> [Trecho fornecido]:

▼

Em um visão do capitalismo contemporâneo, as “redes sociais”, tornam-se menos um ambiente entre amigos e mais uma espécie de mercado de negócios digitais. Empresas como o Facebook, fazem vultosos investimentos para oferecer recursos e mais recursos, para que seus usuários promovam interações incessantes dentro de suas plataformas. Esse esforço demonstra o significativo valor dessas interações aparentemente triviais, no mercado digital.

Apesar de obrigatório aceite de termos e condições de privacidade, para acesso aos sistemas, é muito provável que a maioria dos usuários do Facebook não tenha plena consciência de como são comercializados seus dados, seu comportamento, suas publicações, seus encontros virtuais com amigos dentro da plataforma. (PRIMO, A. 2014).

Crise do Catraca Livre nas redes sociais

O Facebook, assim como outras plataformas de mídia digital, transformam a produção espontânea de seus clientes em dados e padrões de consumo, que são oferecidos como moeda de troca para marcas e empresas que pretendem oferecer produtos e serviços para essas pessoas.

▲

> [Enunciado A]:
Reproduza na íntegra o trecho sobre o Facebook e a comercialização dos dados de seus usuários.

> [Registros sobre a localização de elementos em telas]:
▼

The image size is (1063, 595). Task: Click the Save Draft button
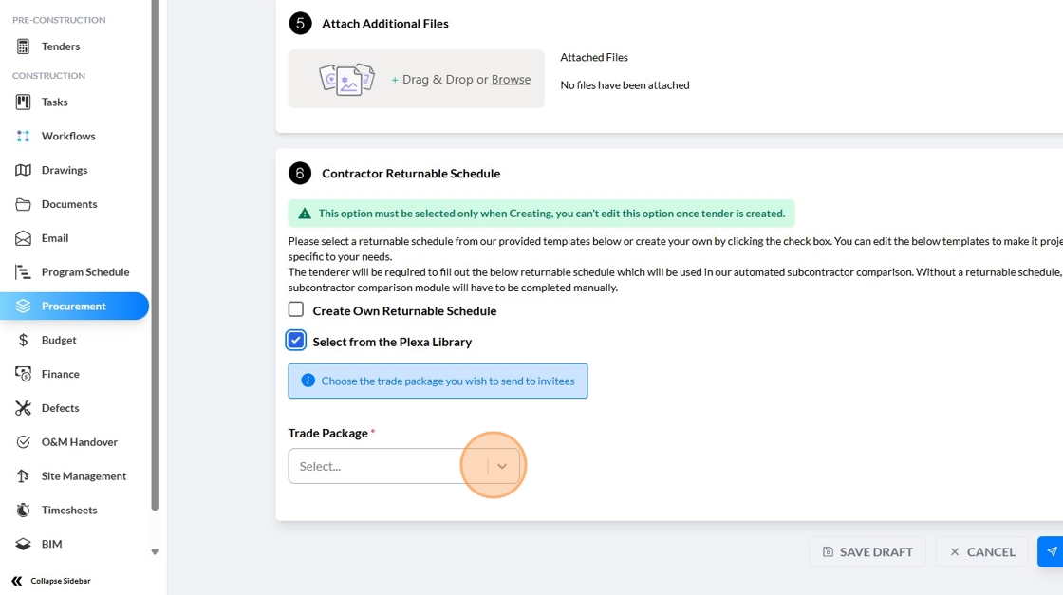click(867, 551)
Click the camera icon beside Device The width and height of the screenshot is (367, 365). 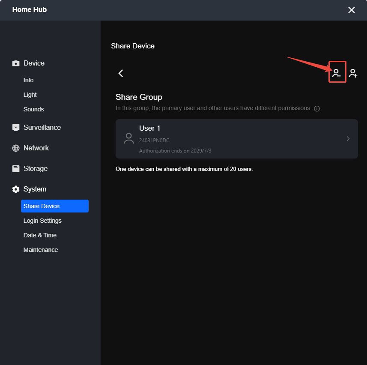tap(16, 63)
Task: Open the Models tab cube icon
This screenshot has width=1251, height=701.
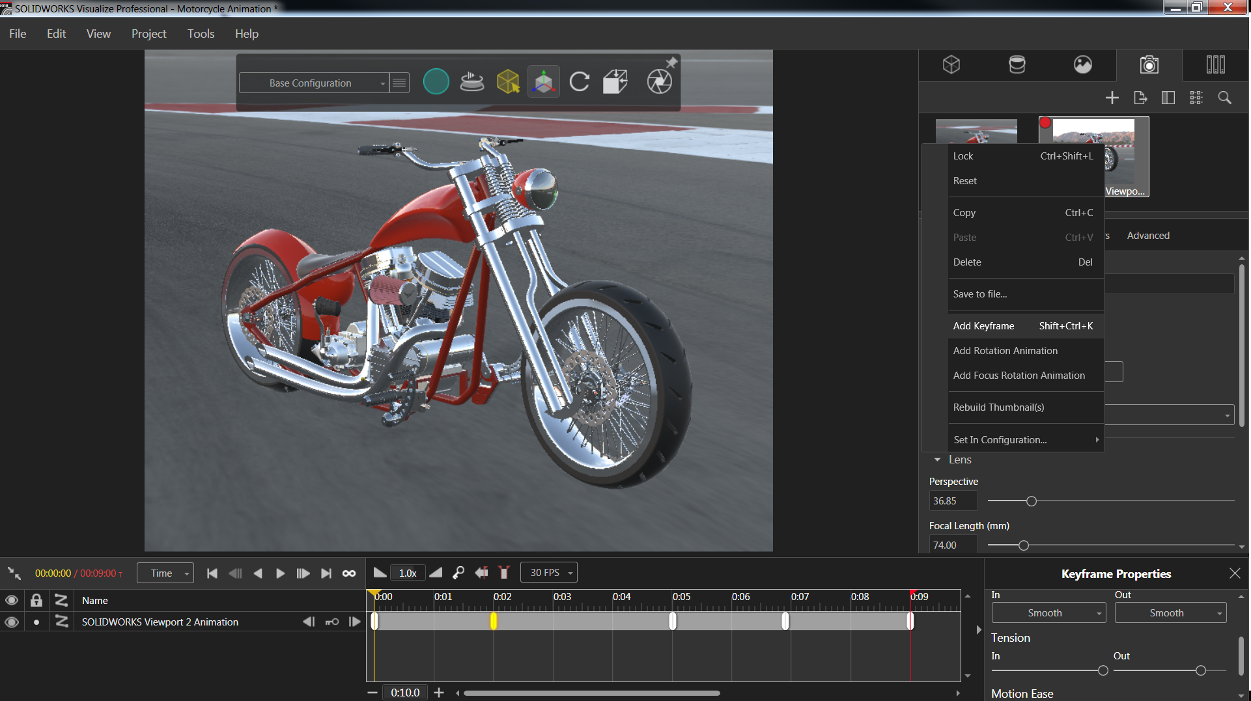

▲

> [Enunciado B]:
Atualize os registros, da linha que contém "Task: Open the Models tab cube icon" até o final dos registros, inclusive, trocando "Models" por "Settings" e mantendo todo o restante inalterado. Não inclua as imagens na resposta.

> [Resultado da tarefa A]:
Em um visão do capitalismo contemporâneo, as “redes sociais”, tornam-se menos um ambiente entre amigos e mais uma espécie de mercado de negócios digitais. Empresas como o Facebook, fazem vultosos investimentos para oferecer recursos e mais recursos, para que seus usuários promovam interações incessantes dentro de suas plataformas. Esse esforço demonstra o significativo valor dessas interações aparentemente triviais, no mercado digital.

Apesar de obrigatório aceite de termos e condições de privacidade, para acesso aos sistemas, é muito provável que a maioria dos usuários do Facebook não tenha plena consciência de como são comercializados seus dados, seu comportamento, suas publicações, seus encontros virtuais com amigos dentro da plataforma. (PRIMO, A. 2014).

Crise do Catraca Livre nas redes sociais

O Facebook, assim como outras plataformas de mídia digital, transformam a produção espontânea de seus clientes em dados e padrões de consumo, que são oferecidos como moeda de troca para marcas e empresas que pretendem oferecer produtos e serviços para essas pessoas.

> [Resultado da tarefa B]:
Task: Open the Settings tab cube icon
This screenshot has width=1251, height=701.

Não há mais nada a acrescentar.